The Vail-Leavitt Music Hall is a late nineteenth-century theater presently in use on the east end of Long island in Riverhead, New York. The building was built by David F. Vail, with the help of his son George M. Vail in 1881. David was a local lumber dealer in the Riverhead and Eastern Suffolk County Long Island area.

The theater/music hall opened on October 11, 1881. The main theater and its balcony are a miniature opera house designed by J. W. Flack. The ground floor of the building housed commercial business storefronts, while the upstairs contained the opera house. The music hall began its operations with candle lighting, however the Vail's began operating a gas plant behind the theater. As a result, gas fixtures were placed all along the horseshoe balcony, and gaslight continued at the music hall until the advent of electricity to the area in July 1888, when the venue added electric lights.

In 1908, George M. Vail, now sole owner of Music Hall, sold the building to Simon Leavitt, a tailor and clothier, who leased out the upstairs as a theatrical venue. In 1914, the Music Hall was used by Thomas Edison as a demonstration site for kinetophone, an early attempt at the synchronization of sound and film.

As more modern theaters were built in the area, the Music Hall was converted for use over the years as a restaurant, a roller skating rink and even a betting parlor. However, the balcony and stage proscenium remained intact throughout the conversions. Eventually Theodore Leavitt (Simon's son) took over the clothier business and closed the upstairs, using it only as a storage area until his retirement in the 1970s.

After his death, Theodore Leavitt's widow Mollie Leavitt owned the music hall until its acquisition by the Council for the Vail-Leavitt Music Hall in 1982 through a grant from the U.S. Department of Housing and Urban Development arranged by the Town of Riverhead's Community Development officer, Robert Schemer. The Council is a not-for-profit 501(c)3 charitable corporation which now oversees and operates the venue.

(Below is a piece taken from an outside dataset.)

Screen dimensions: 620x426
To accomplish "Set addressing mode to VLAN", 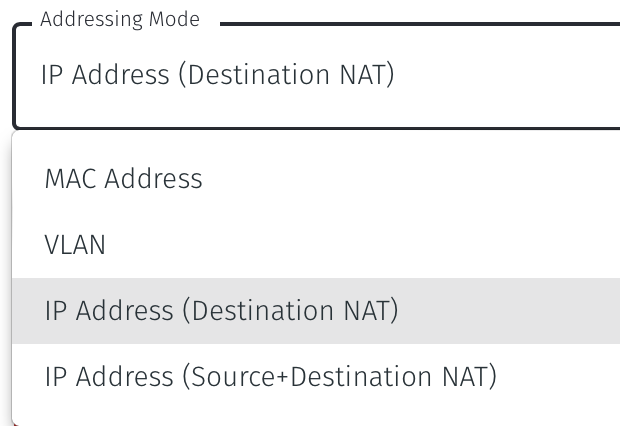I will 75,245.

From the early eighties to the late nineties, old movies were shown on a small screen in its downstairs space, dubbed the "Mini-Cine". These movie showings helped the theater raise monies for the music hall's restoration. The theater has been listed on the National Register of Historic Places since August 25, 1983.

The music hall held its grand re-opening on June 28, 2003. It continues to host numerous cultural, civic and charitable events throughout the year for the local community.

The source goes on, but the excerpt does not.